-- start Reading text --

A temperature probe, or sensor, as indicated in dashed lines by reference numeral

21 is typically positioned on the hot water cylinder 12 to measure a temperature of a liquid, such as water, for example, in the hot water cylinder 12. The temperature probe 21 can be in the form of, for example, a PT 100 temperature probe, or the like. The temperature probe 21 is operatively connected to the control box 14 by lines 12.1, 12.2. Monitoring means, generally indicated by reference numeral 23, in the control box 14, is operatively associated with the temperature sensor 21 through lines 12.1, 12.2. The monitoring means 13 is arranged to determine a temperature and a heating rate of the water in the hot water cylinder 12.

The remote indication device 16 includes an on/off button 18, a digital display 20, a timer button 22, a setting button 24, a heating/standby indicator 26, an on/off indicator 28 and a timer indicator 30. The indicators, 26, 28, 30 are typically in the form of LED's (Light Emitting Diodes). By means of the on/off button 18, a user can cause electrical current supply, or power, to a heating element 25 of the hot water cylinder 12 to be switched selectively on or off. Electrical current supply is provided to the heating element 25 through lines 27.1 and 27.2 extending from the control box 14 to the heating element 25. In the case where the user is going to be away for an extended period, the user can use the button 18 to switch off electrical power supply to the hot water cylinder 12 while he, or she, is away, thereby to save on electrical consumption. The button 18 can then be used to switch on electrical current supply to the hot water cylinder 12 when the user returns .

When electrical current supply is supplied to the heating element 25 of the hot water cylinder 12, the indicator 28 is typically on and generates a distinctively coloured light, such as, a red coloured light, for example. When electrical current supply to the heating element 25 of the hot water cylinder 12 is interrupted, the indicator 28 is typically on and generates a distinctively coloured light, such as, a green coloured light, for example. Instead, the indicator 28 can be switched off when electrical current supply to the heating element 25 of the hot water cylinder 12 is switched off. The indicator 26 is typically on to generate a distinctively coloured light, such as a red coloured light, or the like, for example, so as to indicate that the heating element 25 of the hot water cylinder 12 is on and busy heating water in the hot water cylinder 12 to a desired set temperature. When the heating element 25 is switched off, such as, when a set water temperature in the hot water cylinder 12 has been reached, the indicator 26 typically changes to generate a distinctively coloured light, such as a green coloured light, for example, to indicate that water in the hot water cylinder 12 is at a set temperature.

-- end Reading text --
-- start Input data --

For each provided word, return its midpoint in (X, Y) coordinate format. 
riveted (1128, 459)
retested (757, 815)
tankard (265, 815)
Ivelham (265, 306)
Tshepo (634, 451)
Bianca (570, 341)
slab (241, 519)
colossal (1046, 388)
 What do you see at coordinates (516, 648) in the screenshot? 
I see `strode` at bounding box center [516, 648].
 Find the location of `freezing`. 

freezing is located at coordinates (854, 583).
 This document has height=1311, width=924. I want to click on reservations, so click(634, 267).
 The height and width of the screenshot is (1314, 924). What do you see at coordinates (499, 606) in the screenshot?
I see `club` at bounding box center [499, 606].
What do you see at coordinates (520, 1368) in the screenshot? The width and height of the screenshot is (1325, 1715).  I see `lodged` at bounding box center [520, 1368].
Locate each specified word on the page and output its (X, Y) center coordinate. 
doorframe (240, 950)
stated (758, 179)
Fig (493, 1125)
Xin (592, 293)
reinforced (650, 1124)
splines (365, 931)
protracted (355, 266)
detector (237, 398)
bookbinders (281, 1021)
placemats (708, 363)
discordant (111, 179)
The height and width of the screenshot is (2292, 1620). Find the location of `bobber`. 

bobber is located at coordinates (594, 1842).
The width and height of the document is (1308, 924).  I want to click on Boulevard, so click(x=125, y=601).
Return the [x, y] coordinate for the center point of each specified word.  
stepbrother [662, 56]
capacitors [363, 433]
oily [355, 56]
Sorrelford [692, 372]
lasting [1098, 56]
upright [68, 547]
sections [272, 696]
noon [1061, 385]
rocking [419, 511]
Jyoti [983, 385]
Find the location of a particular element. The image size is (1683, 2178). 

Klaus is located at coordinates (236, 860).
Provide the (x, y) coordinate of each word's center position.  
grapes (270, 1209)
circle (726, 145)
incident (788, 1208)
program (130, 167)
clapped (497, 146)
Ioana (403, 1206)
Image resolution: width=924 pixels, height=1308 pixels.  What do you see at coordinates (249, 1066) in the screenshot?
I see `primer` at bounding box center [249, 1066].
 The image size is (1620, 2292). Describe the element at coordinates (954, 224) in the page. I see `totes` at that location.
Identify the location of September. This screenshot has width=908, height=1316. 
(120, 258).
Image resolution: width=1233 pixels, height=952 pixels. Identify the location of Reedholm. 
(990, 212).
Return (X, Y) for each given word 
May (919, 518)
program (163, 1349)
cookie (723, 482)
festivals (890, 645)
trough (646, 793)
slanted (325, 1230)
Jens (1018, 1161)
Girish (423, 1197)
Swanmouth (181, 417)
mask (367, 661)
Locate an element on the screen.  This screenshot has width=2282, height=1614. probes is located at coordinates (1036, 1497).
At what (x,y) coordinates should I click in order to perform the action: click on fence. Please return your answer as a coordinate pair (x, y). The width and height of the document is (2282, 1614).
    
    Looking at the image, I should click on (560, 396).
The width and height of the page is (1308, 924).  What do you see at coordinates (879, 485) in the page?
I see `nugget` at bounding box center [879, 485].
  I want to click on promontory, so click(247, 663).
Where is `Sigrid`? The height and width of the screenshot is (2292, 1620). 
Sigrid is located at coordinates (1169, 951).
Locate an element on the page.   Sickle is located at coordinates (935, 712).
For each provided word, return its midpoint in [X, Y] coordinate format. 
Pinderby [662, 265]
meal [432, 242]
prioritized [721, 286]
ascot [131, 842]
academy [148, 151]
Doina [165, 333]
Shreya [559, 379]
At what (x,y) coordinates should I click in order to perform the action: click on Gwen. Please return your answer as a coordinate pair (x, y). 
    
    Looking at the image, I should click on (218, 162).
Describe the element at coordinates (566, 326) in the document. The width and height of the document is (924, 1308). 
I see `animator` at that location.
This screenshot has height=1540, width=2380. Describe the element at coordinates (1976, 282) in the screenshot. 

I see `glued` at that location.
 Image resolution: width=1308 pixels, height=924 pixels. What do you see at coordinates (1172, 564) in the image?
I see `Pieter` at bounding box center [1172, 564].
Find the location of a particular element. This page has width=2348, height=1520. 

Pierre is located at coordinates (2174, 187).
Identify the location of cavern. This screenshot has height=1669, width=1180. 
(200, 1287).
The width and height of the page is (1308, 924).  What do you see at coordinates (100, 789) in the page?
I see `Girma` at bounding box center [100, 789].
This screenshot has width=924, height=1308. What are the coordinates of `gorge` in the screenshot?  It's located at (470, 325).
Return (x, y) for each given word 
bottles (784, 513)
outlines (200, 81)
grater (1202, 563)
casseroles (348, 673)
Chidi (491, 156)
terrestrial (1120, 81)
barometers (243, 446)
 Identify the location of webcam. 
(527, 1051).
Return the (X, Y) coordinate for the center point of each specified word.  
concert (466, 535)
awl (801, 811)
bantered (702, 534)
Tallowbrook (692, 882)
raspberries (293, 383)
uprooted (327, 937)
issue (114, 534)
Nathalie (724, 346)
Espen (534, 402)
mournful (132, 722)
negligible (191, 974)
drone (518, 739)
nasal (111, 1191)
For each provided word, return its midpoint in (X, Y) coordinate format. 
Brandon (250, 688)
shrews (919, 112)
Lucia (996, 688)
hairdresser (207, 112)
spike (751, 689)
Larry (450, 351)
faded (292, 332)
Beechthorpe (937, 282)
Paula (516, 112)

-- end Input data --

**Problem set**
(1) From the entries, copy the stretch from the line containing "program (163, 1349)" through the line containing "center [1172, 564].", exactly as those lines appear.
(2) Continue the description of the hot water cylinder controls from the point where it stops.

**Exercise responses**
(1)
program (163, 1349)
cookie (723, 482)
festivals (890, 645)
trough (646, 793)
slanted (325, 1230)
Jens (1018, 1161)
Girish (423, 1197)
Swanmouth (181, 417)
mask (367, 661)
Locate an element on the screen.  This screenshot has width=2282, height=1614. probes is located at coordinates (1036, 1497).
At what (x,y) coordinates should I click in order to perform the action: click on fence. Please return your answer as a coordinate pair (x, y). The width and height of the document is (2282, 1614).
    
    Looking at the image, I should click on (560, 396).
The width and height of the page is (1308, 924).  What do you see at coordinates (879, 485) in the page?
I see `nugget` at bounding box center [879, 485].
  I want to click on promontory, so click(247, 663).
Where is `Sigrid`? The height and width of the screenshot is (2292, 1620). 
Sigrid is located at coordinates (1169, 951).
Locate an element on the page.   Sickle is located at coordinates (935, 712).
For each provided word, return its midpoint in [X, Y] coordinate format. 
Pinderby [662, 265]
meal [432, 242]
prioritized [721, 286]
ascot [131, 842]
academy [148, 151]
Doina [165, 333]
Shreya [559, 379]
At what (x,y) coordinates should I click in order to perform the action: click on Gwen. Please return your answer as a coordinate pair (x, y). 
    
    Looking at the image, I should click on (218, 162).
Describe the element at coordinates (566, 326) in the document. The width and height of the document is (924, 1308). 
I see `animator` at that location.
This screenshot has height=1540, width=2380. Describe the element at coordinates (1976, 282) in the screenshot. 

I see `glued` at that location.
 Image resolution: width=1308 pixels, height=924 pixels. What do you see at coordinates (1172, 564) in the image?
I see `Pieter` at bounding box center [1172, 564].

(2)
The setting button 24 is typically used to set a desired temperature to which water in the hot water cylinder 12 is to be heated. The display 20 normally displays a temperature of water in the hot water cylinder 12 as measured by the temperature sensor 21. When the setting button 24 is pressed and released, the display 20 typically shows a set temperature in a flashing fashion. To adjust the set temperature, the button 24 is pressed repeatedly until a new desired set temperature is displayed on the display 20. As the button 24 is pressed repeatedly, the temperature displayed on the display 20 typically increases incrementally, such as in steps of 5°C, or the like, for example, between a range of between about 30⁰C to about 85°C, for example. When 85⁰C is reached, the display returns to 30⁰C. In this way, a user can select a desired temperature to which water in the hot water cylinder 12 is to be heated by pressing the button 24 until the desired temperature is displayed on the display 20. After a pre-determined length of time after the button 24 has been released, such as 8 seconds, or the like, for example, the display 20 switches automatically to again display the measured temperature of the water in the hot water cylinder 12.

The system 10 is provided with a timer to enable a user to cause electrical current supply to be supplied to the heating element 25 of the hot water cylinder 12 at a set time in the future. By making use of the timer, a user can switch off electrical current supply to the hot water cylinder 12 and cause electrical current supply to be resumed at a time in the future. For example, if a user is going to be away for a relatively long period of time, electrical current supply can be switched off and the timer can be used to cause electrical current supply to be resumed automatically shortly before the user's return. In this way, electrical consumption can be conserved.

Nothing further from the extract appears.